- _Instruction_
Write out every line of the data below exactly as it appears, with no changes.

- _Material_
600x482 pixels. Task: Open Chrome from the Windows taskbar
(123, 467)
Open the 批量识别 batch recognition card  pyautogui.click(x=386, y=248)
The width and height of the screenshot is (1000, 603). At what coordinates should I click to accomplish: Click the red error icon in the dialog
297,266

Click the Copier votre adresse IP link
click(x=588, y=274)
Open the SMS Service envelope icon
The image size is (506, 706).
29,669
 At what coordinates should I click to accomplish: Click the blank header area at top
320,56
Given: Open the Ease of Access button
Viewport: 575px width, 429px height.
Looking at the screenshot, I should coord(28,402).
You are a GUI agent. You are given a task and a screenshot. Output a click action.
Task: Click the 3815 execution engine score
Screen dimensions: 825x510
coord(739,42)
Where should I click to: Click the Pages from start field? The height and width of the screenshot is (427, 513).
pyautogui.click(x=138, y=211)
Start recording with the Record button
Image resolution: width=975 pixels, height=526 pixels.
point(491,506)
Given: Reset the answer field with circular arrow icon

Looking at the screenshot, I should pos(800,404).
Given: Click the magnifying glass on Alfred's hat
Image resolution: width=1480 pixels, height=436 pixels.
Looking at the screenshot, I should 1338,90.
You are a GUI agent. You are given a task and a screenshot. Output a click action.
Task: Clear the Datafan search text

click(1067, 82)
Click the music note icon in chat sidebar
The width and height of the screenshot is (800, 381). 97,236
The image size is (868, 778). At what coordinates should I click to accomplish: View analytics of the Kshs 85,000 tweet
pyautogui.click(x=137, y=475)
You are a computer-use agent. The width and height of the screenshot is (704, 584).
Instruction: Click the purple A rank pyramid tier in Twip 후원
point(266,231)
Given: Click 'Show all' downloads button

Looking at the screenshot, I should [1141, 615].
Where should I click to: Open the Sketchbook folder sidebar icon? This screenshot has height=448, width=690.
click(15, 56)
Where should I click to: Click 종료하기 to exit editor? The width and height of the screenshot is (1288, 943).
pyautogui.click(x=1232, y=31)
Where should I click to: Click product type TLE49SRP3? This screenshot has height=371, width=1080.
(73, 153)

- _Completed task_
600x482 pixels. Task: Open Chrome from the Windows taskbar
(123, 467)
Open the 批量识别 batch recognition card  pyautogui.click(x=386, y=248)
The width and height of the screenshot is (1000, 603). At what coordinates should I click to accomplish: Click the red error icon in the dialog
297,266

Click the Copier votre adresse IP link
click(x=588, y=274)
Open the SMS Service envelope icon
The image size is (506, 706).
29,669
 At what coordinates should I click to accomplish: Click the blank header area at top
320,56
Given: Open the Ease of Access button
Viewport: 575px width, 429px height.
Looking at the screenshot, I should coord(28,402).
You are a GUI agent. You are given a task and a screenshot. Output a click action.
Task: Click the 3815 execution engine score
Screen dimensions: 825x510
coord(739,42)
Where should I click to: Click the Pages from start field? The height and width of the screenshot is (427, 513).
pyautogui.click(x=138, y=211)
Start recording with the Record button
Image resolution: width=975 pixels, height=526 pixels.
point(491,506)
Given: Reset the answer field with circular arrow icon

Looking at the screenshot, I should pos(800,404).
Given: Click the magnifying glass on Alfred's hat
Image resolution: width=1480 pixels, height=436 pixels.
Looking at the screenshot, I should 1338,90.
You are a GUI agent. You are given a task and a screenshot. Output a click action.
Task: Clear the Datafan search text

click(1067, 82)
Click the music note icon in chat sidebar
The width and height of the screenshot is (800, 381). 97,236
The image size is (868, 778). At what coordinates should I click to accomplish: View analytics of the Kshs 85,000 tweet
pyautogui.click(x=137, y=475)
You are a computer-use agent. The width and height of the screenshot is (704, 584).
Instruction: Click the purple A rank pyramid tier in Twip 후원
point(266,231)
Given: Click 'Show all' downloads button

Looking at the screenshot, I should [1141, 615].
Where should I click to: Open the Sketchbook folder sidebar icon? This screenshot has height=448, width=690.
click(15, 56)
Where should I click to: Click 종료하기 to exit editor? The width and height of the screenshot is (1288, 943).
pyautogui.click(x=1232, y=31)
Where should I click to: Click product type TLE49SRP3? This screenshot has height=371, width=1080.
(73, 153)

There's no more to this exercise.